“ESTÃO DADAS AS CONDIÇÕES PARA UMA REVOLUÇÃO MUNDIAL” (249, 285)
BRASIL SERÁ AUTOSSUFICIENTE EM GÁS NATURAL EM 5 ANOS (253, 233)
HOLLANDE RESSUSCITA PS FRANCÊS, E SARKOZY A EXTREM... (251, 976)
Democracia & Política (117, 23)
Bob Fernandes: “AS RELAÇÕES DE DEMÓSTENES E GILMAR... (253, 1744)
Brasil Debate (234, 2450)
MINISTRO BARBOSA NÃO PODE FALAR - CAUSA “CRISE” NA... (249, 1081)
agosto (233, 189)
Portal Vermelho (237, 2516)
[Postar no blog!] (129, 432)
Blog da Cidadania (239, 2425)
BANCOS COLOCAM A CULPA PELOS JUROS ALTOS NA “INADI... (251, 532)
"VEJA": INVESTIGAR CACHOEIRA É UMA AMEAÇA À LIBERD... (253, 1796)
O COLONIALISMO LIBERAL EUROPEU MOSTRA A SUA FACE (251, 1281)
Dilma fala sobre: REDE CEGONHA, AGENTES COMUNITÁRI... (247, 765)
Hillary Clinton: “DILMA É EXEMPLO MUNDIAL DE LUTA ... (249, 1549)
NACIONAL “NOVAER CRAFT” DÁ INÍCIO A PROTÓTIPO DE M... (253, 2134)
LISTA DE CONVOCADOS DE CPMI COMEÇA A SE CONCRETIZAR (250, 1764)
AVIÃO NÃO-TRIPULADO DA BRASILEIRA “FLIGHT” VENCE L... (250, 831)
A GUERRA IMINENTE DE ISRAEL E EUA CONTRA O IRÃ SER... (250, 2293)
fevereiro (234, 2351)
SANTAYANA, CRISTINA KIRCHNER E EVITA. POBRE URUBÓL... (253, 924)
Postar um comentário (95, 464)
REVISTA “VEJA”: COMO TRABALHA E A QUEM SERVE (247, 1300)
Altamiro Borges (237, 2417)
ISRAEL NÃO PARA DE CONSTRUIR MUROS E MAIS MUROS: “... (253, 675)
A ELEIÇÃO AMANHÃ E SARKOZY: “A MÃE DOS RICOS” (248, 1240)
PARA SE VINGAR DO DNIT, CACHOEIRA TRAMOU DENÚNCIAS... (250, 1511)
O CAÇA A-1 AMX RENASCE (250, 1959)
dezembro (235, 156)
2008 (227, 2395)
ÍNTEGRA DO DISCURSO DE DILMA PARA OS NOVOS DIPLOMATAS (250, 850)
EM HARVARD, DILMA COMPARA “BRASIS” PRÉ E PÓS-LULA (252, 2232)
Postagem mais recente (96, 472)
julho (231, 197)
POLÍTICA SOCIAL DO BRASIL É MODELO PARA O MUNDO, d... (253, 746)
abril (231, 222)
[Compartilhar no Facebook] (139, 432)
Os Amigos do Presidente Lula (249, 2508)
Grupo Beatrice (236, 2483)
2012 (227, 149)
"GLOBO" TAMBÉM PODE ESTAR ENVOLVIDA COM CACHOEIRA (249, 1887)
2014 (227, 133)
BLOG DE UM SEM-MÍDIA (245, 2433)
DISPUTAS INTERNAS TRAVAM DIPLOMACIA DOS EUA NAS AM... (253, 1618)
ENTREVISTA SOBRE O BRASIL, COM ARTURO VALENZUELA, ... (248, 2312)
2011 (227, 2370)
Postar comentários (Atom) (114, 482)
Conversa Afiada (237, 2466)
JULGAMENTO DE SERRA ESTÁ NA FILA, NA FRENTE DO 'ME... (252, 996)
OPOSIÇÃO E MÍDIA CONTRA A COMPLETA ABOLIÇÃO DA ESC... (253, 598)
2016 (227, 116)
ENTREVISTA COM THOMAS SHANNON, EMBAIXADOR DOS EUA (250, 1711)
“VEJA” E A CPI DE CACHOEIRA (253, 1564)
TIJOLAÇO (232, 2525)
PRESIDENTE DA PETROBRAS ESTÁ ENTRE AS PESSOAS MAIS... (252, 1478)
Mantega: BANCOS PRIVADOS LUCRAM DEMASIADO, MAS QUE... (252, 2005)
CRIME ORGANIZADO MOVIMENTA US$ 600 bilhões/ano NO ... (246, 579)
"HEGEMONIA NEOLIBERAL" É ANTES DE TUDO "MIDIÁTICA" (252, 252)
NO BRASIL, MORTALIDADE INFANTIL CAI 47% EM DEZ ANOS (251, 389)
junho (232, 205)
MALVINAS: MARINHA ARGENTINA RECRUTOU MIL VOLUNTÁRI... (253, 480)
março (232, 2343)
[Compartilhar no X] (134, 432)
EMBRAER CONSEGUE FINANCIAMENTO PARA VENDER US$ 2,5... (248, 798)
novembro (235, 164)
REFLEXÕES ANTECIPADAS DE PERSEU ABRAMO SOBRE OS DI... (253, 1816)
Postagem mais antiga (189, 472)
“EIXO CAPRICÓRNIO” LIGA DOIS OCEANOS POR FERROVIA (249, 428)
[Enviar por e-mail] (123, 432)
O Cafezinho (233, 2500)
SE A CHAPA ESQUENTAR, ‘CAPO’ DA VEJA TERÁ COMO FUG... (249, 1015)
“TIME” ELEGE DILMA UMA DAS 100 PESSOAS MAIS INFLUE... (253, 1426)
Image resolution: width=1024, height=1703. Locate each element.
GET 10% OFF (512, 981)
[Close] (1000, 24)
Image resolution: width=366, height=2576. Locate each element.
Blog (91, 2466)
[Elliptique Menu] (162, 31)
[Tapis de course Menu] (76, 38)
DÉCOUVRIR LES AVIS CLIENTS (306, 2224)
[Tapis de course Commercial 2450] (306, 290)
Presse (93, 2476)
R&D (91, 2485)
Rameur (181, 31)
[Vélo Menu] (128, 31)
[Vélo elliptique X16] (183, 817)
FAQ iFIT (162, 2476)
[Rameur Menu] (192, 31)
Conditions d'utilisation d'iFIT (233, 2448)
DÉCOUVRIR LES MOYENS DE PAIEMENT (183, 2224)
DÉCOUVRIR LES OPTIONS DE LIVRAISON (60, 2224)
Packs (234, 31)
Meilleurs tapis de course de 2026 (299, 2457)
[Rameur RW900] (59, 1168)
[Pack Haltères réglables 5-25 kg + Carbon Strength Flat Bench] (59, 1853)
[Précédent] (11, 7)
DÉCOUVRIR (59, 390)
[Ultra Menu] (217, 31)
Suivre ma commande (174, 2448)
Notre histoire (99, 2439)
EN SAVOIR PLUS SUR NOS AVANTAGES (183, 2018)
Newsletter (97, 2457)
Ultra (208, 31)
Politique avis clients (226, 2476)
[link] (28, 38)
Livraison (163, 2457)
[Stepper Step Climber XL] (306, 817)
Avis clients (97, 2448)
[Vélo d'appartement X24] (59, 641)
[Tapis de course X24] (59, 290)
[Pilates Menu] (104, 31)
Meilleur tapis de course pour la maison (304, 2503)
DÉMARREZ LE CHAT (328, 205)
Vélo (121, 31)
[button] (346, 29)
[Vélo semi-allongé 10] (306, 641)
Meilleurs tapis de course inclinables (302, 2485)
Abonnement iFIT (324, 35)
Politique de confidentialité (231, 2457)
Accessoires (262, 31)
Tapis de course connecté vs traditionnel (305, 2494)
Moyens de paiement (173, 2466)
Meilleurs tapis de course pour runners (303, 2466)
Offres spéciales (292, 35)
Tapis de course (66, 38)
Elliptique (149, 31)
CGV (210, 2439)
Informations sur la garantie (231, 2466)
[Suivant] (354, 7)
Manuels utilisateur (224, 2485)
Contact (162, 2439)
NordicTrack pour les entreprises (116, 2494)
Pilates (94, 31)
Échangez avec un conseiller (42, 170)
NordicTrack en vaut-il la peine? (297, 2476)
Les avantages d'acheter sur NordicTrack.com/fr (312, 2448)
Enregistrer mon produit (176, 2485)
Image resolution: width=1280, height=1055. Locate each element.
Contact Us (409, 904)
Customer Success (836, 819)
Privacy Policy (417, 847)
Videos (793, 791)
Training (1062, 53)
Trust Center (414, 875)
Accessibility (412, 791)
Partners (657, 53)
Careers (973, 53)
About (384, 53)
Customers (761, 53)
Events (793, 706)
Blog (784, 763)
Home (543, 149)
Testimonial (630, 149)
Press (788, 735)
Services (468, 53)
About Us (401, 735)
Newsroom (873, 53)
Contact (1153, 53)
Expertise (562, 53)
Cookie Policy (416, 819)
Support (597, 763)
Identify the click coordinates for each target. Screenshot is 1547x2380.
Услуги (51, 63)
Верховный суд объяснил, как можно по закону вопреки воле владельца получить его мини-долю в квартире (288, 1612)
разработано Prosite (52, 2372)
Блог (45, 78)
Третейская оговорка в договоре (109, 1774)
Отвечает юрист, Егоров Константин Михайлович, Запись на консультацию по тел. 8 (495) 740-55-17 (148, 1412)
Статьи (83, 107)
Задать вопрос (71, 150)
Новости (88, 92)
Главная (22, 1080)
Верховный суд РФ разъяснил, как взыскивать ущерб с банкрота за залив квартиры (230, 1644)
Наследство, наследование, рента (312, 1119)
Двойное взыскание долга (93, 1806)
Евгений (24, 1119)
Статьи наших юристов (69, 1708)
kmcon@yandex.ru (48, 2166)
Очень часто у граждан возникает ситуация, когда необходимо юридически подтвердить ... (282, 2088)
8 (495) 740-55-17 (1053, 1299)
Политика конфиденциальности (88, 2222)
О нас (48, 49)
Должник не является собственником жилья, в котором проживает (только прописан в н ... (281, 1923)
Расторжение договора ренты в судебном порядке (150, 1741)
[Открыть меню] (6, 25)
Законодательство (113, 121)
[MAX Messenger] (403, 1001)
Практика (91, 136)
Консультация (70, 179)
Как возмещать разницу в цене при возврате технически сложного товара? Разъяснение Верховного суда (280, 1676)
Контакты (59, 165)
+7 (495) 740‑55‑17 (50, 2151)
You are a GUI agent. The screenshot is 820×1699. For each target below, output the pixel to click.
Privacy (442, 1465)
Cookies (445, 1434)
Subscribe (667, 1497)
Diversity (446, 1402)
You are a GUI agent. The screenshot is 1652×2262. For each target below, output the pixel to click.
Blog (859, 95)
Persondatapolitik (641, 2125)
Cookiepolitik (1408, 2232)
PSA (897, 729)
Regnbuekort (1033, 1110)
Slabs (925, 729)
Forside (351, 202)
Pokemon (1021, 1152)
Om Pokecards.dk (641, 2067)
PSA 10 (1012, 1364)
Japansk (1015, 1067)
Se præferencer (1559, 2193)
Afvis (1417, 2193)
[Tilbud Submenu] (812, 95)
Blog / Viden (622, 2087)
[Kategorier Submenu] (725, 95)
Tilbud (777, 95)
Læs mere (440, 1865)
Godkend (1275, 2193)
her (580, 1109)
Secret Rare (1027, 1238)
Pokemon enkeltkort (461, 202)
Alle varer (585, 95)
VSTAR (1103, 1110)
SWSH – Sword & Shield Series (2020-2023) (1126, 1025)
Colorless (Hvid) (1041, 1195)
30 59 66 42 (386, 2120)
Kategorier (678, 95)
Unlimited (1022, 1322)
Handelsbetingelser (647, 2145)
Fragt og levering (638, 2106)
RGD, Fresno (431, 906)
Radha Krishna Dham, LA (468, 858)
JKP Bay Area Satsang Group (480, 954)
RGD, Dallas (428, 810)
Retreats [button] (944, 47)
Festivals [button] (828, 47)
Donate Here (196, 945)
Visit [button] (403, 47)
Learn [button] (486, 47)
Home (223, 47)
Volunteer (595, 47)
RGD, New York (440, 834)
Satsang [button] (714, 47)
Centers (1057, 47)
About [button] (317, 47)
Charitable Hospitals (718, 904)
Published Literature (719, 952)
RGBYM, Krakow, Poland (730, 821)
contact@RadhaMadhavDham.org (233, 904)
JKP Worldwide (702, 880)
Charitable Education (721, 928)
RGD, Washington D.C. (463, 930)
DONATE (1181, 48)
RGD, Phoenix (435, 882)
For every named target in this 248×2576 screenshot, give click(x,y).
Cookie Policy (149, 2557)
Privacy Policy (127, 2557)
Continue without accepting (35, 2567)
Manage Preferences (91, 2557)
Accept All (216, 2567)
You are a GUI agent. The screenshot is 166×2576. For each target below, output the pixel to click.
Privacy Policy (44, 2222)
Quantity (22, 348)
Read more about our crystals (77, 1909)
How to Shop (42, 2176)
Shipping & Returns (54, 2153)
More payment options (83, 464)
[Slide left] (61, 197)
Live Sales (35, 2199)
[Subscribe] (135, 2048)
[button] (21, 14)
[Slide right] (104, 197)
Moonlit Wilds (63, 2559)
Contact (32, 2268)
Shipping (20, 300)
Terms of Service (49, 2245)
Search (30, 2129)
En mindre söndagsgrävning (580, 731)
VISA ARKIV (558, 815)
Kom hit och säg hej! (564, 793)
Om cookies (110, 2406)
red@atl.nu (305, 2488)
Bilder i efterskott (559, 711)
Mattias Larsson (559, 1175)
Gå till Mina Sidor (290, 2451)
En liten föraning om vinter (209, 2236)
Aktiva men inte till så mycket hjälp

PROBLEM TO WORK ON:
Check every line of the entries for the string "below". Give only the number of lines that hold it.

ANSWER BOX:
3